▸ **Records supplied**:
*** Begin section ***
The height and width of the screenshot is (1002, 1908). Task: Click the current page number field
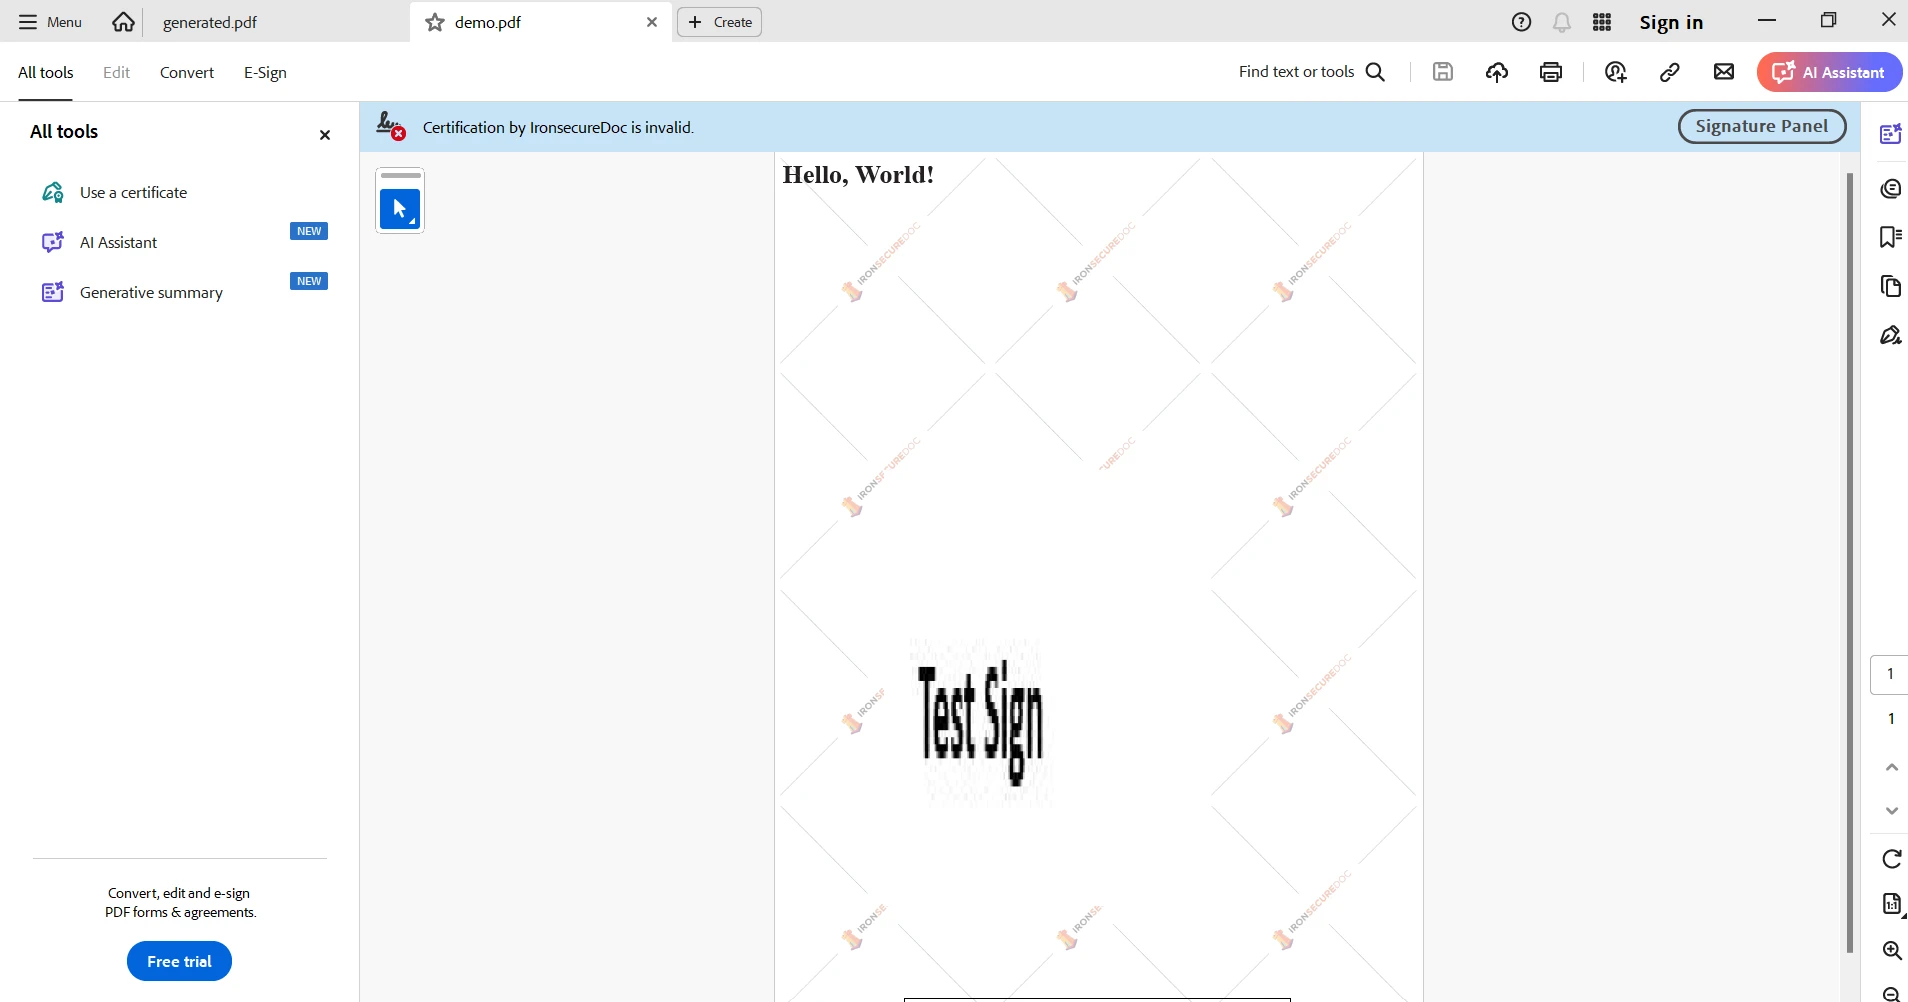pyautogui.click(x=1889, y=674)
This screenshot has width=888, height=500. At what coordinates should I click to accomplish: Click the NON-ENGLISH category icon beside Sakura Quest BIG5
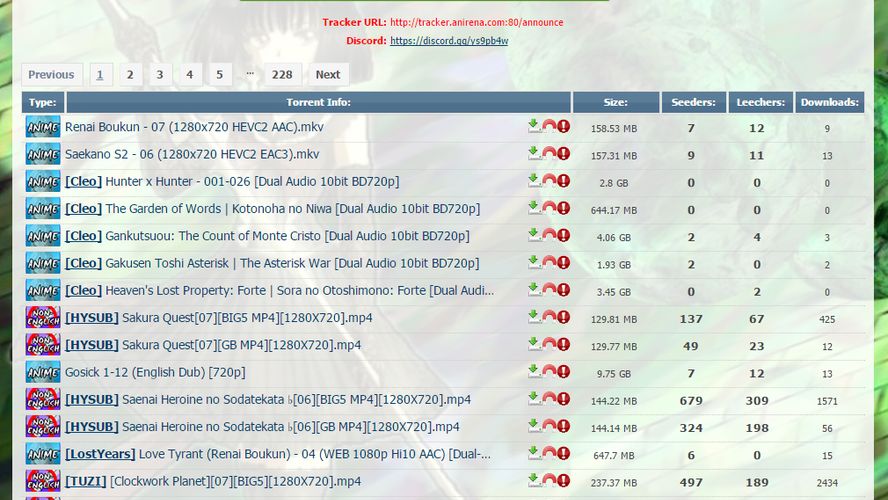click(43, 318)
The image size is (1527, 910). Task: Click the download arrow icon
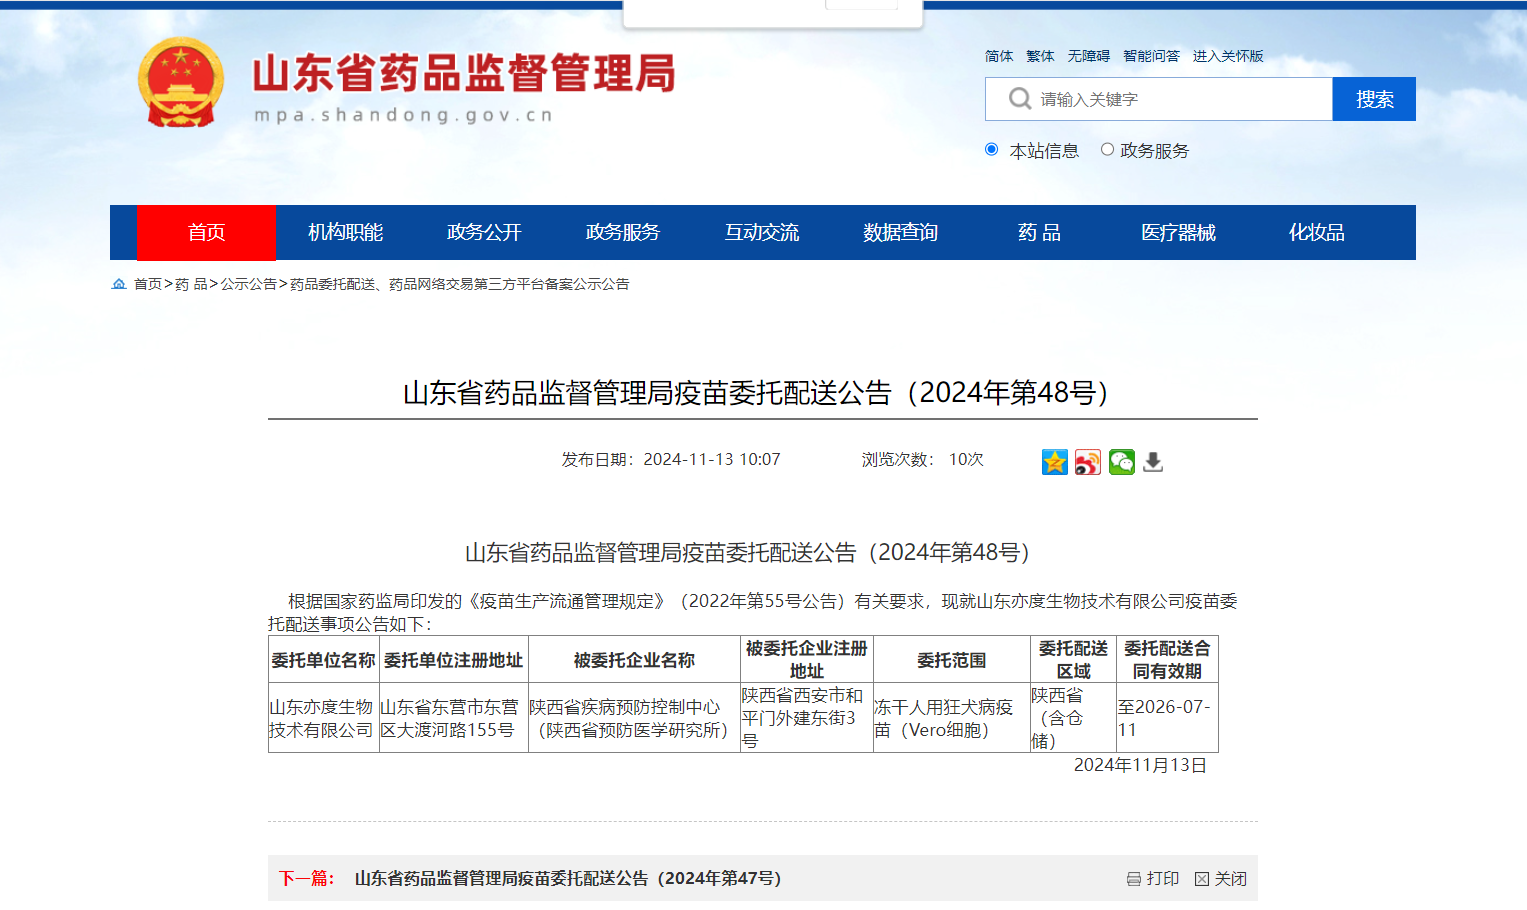pos(1153,462)
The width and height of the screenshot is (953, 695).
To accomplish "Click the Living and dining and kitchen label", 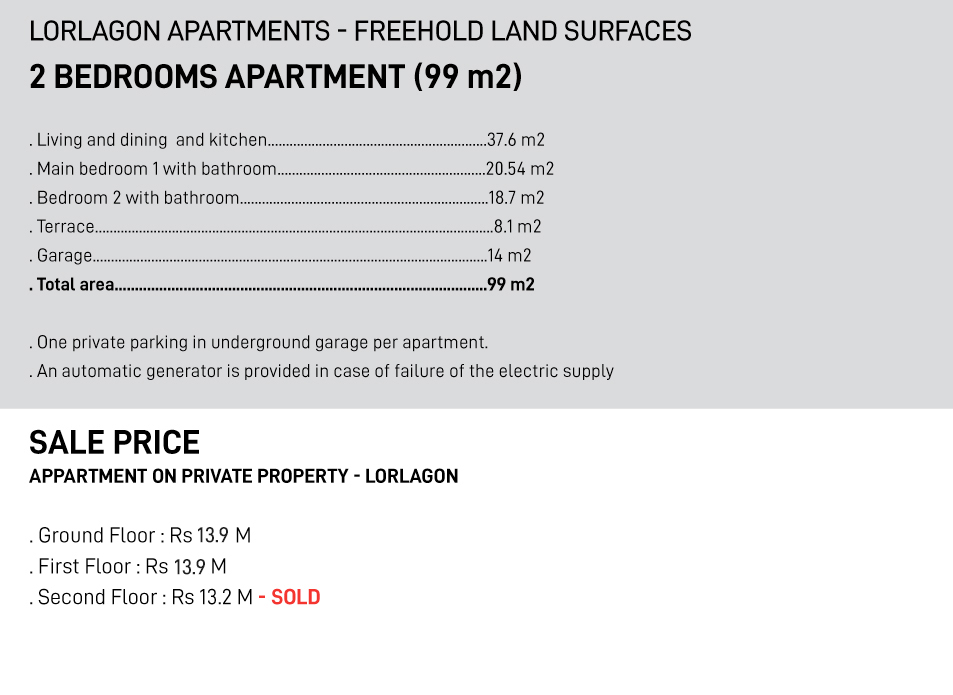I will coord(152,140).
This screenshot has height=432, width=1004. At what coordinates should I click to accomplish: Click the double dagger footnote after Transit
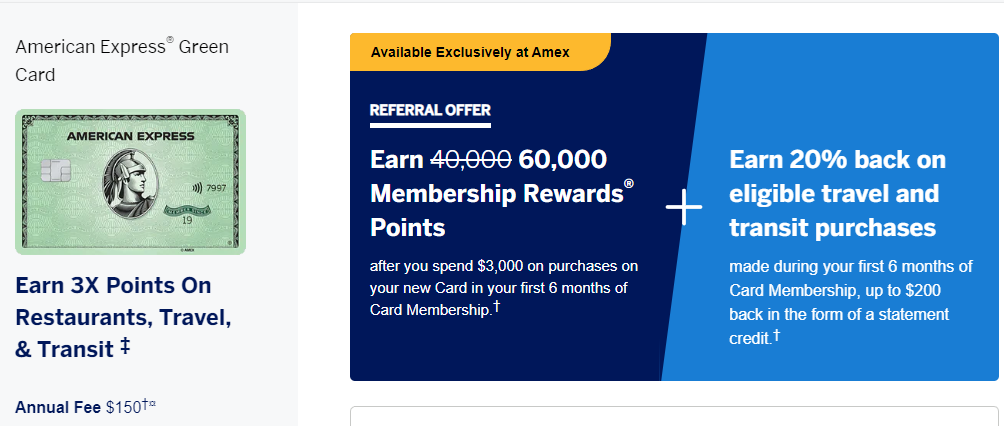click(x=125, y=347)
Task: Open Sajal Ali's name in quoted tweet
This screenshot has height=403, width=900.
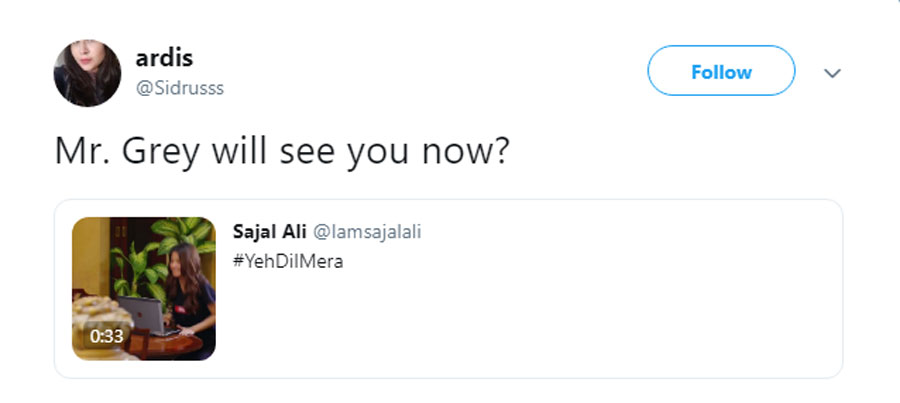Action: [x=269, y=231]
*** End section ***
▸ **Task directions**: All lines from the one containing "Task: Open Sajal Ali's name in quoted tweet" to the last line of the records above, and no others, should be returned unchanged, without pictures.

▸ **Task response**:
Task: Open Sajal Ali's name in quoted tweet
This screenshot has height=403, width=900.
Action: [x=269, y=231]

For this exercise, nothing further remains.